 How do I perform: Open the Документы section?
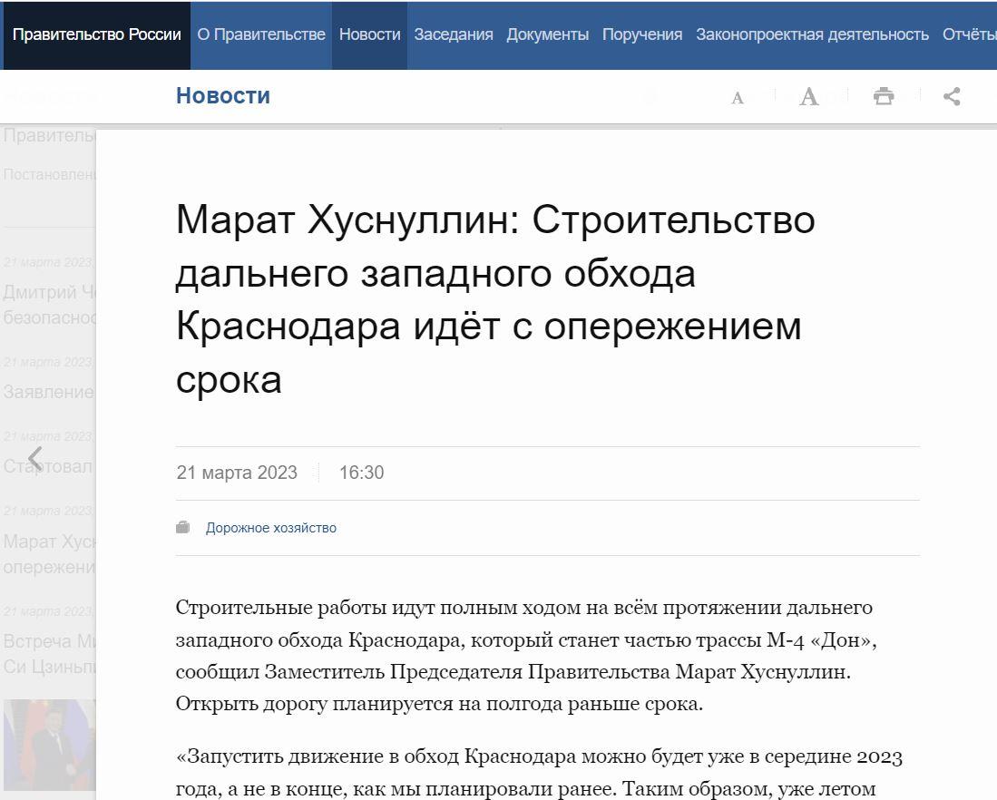(547, 35)
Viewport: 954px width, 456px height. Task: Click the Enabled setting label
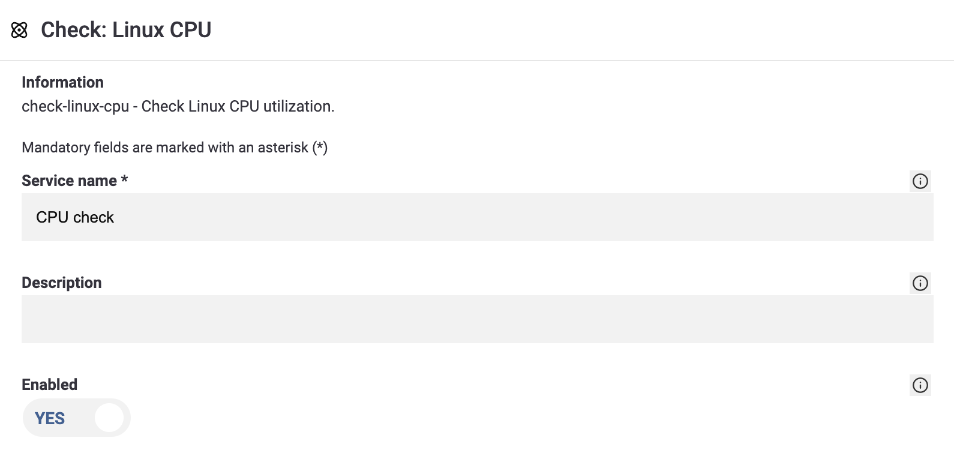coord(50,385)
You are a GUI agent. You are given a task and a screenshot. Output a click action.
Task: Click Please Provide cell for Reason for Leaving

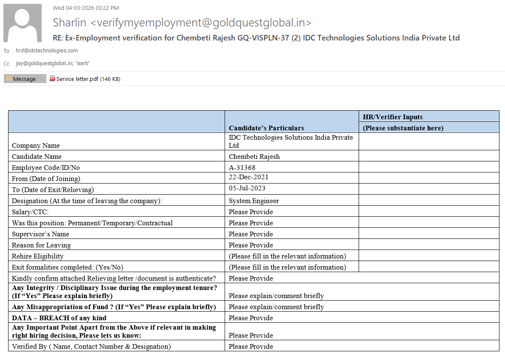[251, 245]
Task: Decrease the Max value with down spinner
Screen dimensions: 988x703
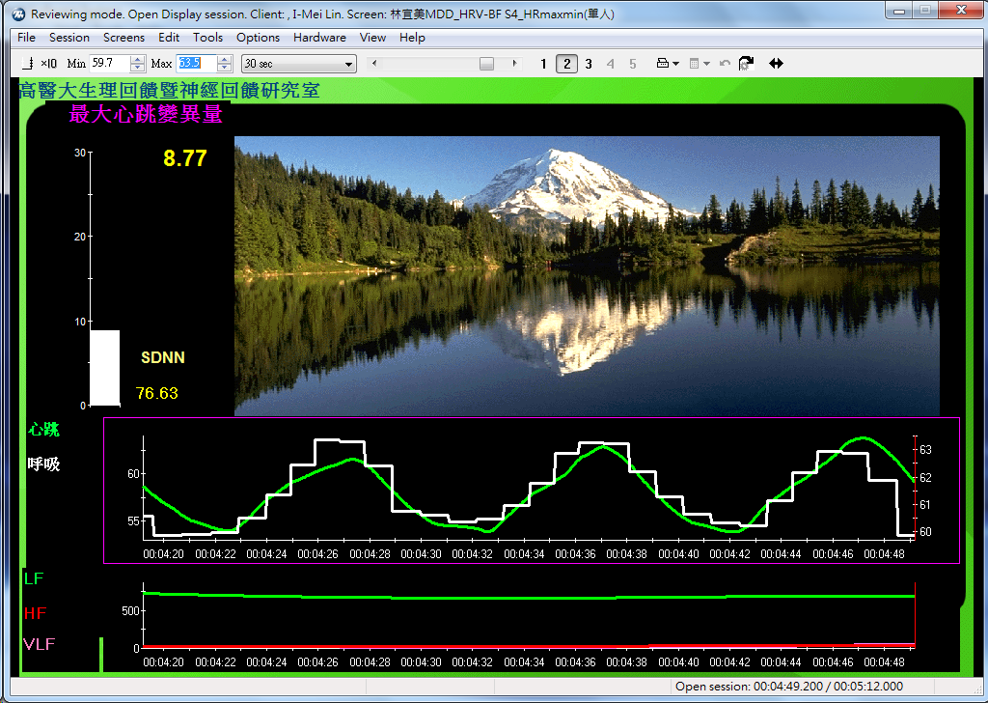Action: (x=225, y=69)
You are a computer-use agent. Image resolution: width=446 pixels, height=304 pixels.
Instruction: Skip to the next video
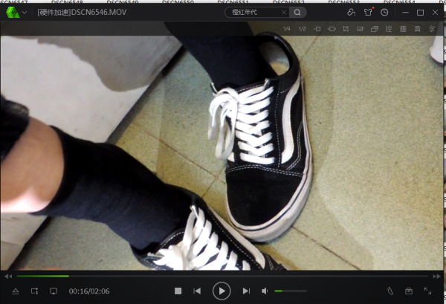coord(246,291)
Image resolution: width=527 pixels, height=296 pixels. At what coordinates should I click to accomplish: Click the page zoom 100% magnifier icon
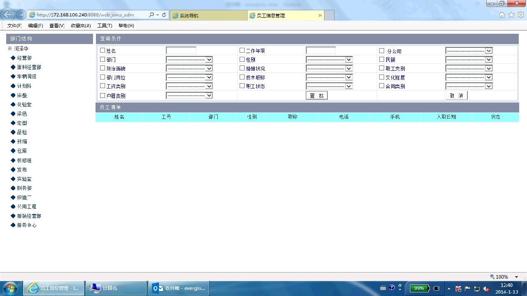[x=492, y=277]
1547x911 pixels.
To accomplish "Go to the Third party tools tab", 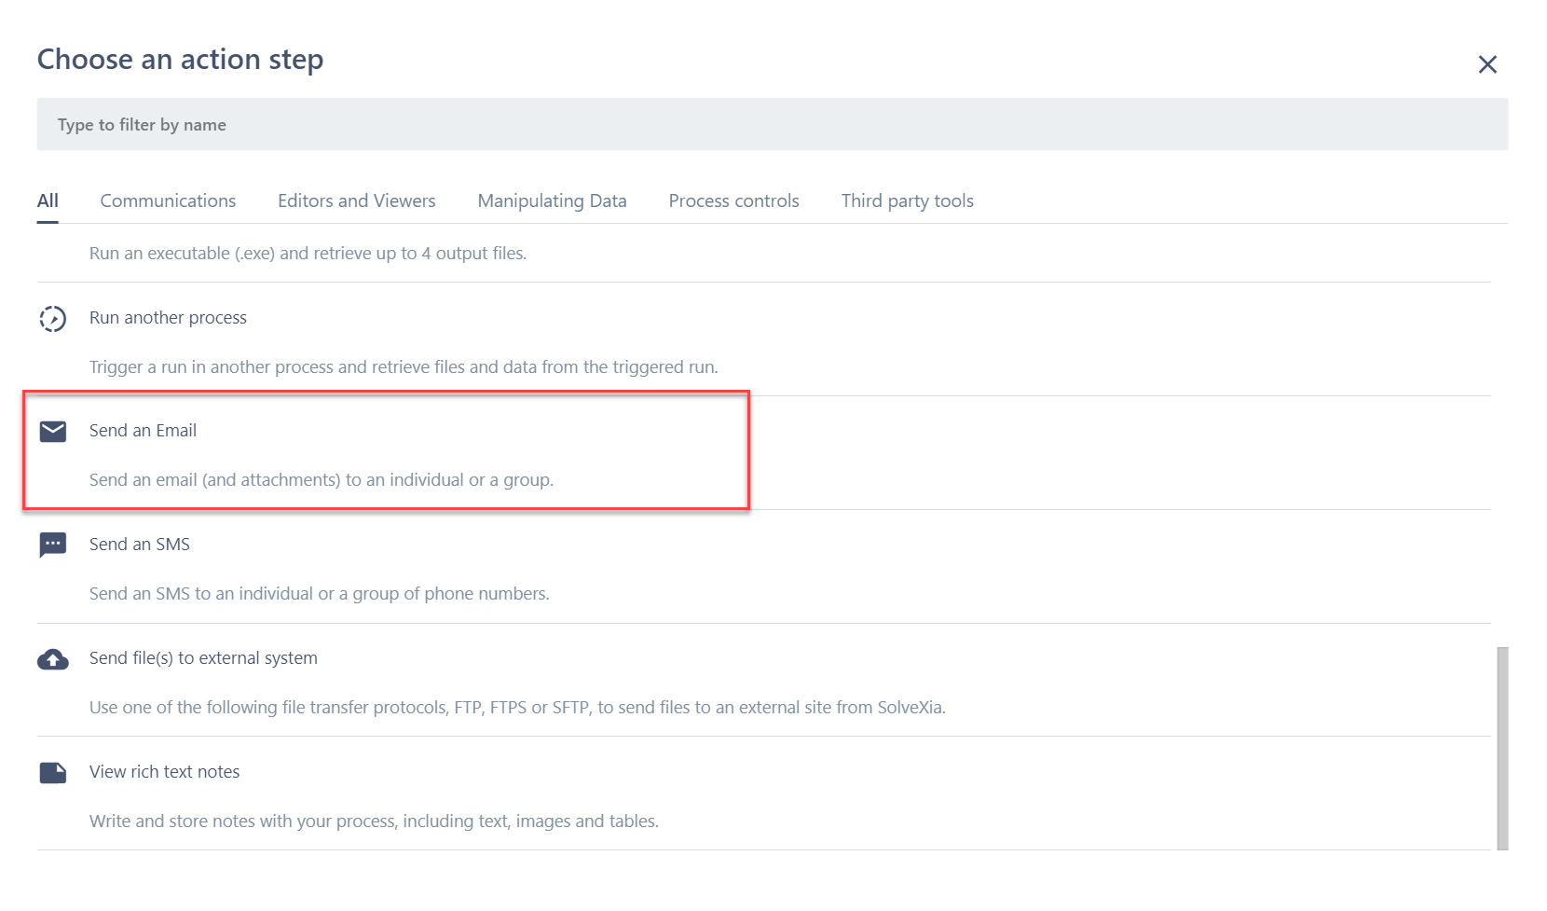I will (x=907, y=201).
==========
WORK INSTRUCTION. Match on "agent": copy every line in the records that has it.

RESPONSE AREA.
You are a GUI agent. You are given a task and a screenshot. Output a click action.
You are a computer-use agent. Image resolution: width=446 pixels, height=304 pixels.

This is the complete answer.